DOCUMENT EXTRACT —

Film review: Religulous

“I’m promoting doubt—that’s my product,” says writer and star Bill Maher near the beginning of Religulous. “The other guys are selling certainty.”

And while this docu-comedy does liberally cast aspersions on the sincerity, integrity and honesty of today’s major religious faiths (living up to its title, a portmanteau of “religious” and “ridiculous”), it doesn’t quite live up to another of Maher’s axioms, that “doubt is humble and that is what man needs to be.”

Religulous

Directed by Larry Charles.
Starring Bill Maher.

Maher interviews a range of subjects, from a senior Vatican priest to an anti-Zionist Rabbi, from an ex-Jew For Jesus representative to a U.S. senator who favours Creationism over evolution—all these and a host of everyday people—yet it is often Maher himself who comes across as preachy.

Directed by Larry Charles, who helmed Borat in a similar manner (down to in-car soliloquies by the protagonist while driving), Religulous follows Maher from Arkansas to Israel as he questions believers (mostly Christian, Jewish, and Muslim) about just why they believe.

Maher makes the material fun, but once in a while an awkward spectre of desperation materializes as—even fully aided and abetted by the power of editing—Maher simply comes across as trying too hard to disagree with and criticize the people he interviews.

Perhaps they deserve it; after all, the film’s ultimate message is that religion is a toxic agent in the contemporary stew of global ideologies and geopolitics, responsible for all manner of intolerance and corruption, not to mention the countless deaths brought about by faith-driven conflicts.

But it’s human nature to root for the little guy in situations like these, and often enough it is the interviewee rather than Maher (standing in for all those oppressed by religion) who figures as such. Religulous is at its best when he lets his subjects contradict themselves and each other, as in the case of a newly devout “ex-gay”; or when he cuts from an American Creationist advocate to a Vatican dignitary who reminds us that the official papal stance is in favour of evolution.

Collected data —
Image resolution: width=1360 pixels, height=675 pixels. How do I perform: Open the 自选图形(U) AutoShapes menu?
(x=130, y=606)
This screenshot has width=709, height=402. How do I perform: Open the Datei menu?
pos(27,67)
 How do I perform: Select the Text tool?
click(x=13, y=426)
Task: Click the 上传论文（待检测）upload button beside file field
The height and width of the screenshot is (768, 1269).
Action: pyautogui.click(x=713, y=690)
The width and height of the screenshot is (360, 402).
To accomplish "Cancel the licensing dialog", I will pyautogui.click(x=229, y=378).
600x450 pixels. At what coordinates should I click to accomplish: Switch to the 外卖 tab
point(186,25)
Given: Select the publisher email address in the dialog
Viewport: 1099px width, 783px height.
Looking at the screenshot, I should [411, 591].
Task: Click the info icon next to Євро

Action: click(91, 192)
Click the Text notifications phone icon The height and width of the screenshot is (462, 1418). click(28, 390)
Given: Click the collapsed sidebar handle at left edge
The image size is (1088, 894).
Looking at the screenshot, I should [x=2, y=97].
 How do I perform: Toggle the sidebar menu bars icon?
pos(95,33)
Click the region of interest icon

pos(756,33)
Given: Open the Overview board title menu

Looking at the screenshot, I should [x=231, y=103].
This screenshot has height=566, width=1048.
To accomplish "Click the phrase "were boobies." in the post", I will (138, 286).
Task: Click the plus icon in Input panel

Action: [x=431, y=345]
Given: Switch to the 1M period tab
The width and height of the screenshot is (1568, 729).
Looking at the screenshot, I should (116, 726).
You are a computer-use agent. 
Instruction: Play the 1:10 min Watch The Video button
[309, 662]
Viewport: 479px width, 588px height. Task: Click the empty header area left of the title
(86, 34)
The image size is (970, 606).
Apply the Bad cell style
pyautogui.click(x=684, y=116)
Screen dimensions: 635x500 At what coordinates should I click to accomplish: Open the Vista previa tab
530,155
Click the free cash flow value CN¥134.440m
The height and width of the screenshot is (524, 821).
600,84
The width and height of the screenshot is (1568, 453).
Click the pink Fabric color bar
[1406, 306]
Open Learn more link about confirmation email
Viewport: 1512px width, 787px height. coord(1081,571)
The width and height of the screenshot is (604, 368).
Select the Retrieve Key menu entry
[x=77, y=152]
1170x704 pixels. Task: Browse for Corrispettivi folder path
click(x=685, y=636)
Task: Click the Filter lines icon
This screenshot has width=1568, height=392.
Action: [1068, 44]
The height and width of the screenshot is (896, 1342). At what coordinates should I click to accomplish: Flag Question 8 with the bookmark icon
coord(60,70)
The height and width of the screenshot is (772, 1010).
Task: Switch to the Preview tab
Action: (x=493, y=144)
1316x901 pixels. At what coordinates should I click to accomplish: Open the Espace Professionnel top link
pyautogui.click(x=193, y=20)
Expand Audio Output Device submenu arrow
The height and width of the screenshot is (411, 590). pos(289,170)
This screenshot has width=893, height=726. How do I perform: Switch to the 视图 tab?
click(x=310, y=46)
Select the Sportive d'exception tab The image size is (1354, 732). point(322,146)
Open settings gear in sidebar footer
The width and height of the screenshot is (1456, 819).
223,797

YOUR TASKS —
1 – According to the Religulous review, which two words make up the film's title?
2 – Name each specific interview subject listed in the Religulous review's sentence beginning "Maher interviews a range of subjects," leaving out the everyday people.
3 – Retype the part of the Religulous review that opens with the words containing "Maher makes the" and closes with "by faith-driven conflicts.".

ANSWERS PROVIDED —
1 – "Religious" and "ridiculous."

2 –
- A senior Vatican priest
- An anti-Zionist Rabbi
- An ex-Jew For Jesus representative
- A U.S. senator who favours Creationism over evolution

3 –
Maher makes the material fun, but once in a while an awkward spectre of desperation materializes as—even fully aided and abetted by the power of editing—Maher simply comes across as trying too hard to disagree with and criticize the people he interviews.

Perhaps they deserve it; after all, the film’s ultimate message is that religion is a toxic agent in the contemporary stew of global ideologies and geopolitics, responsible for all manner of intolerance and corruption, not to mention the countless deaths brought about by faith-driven conflicts.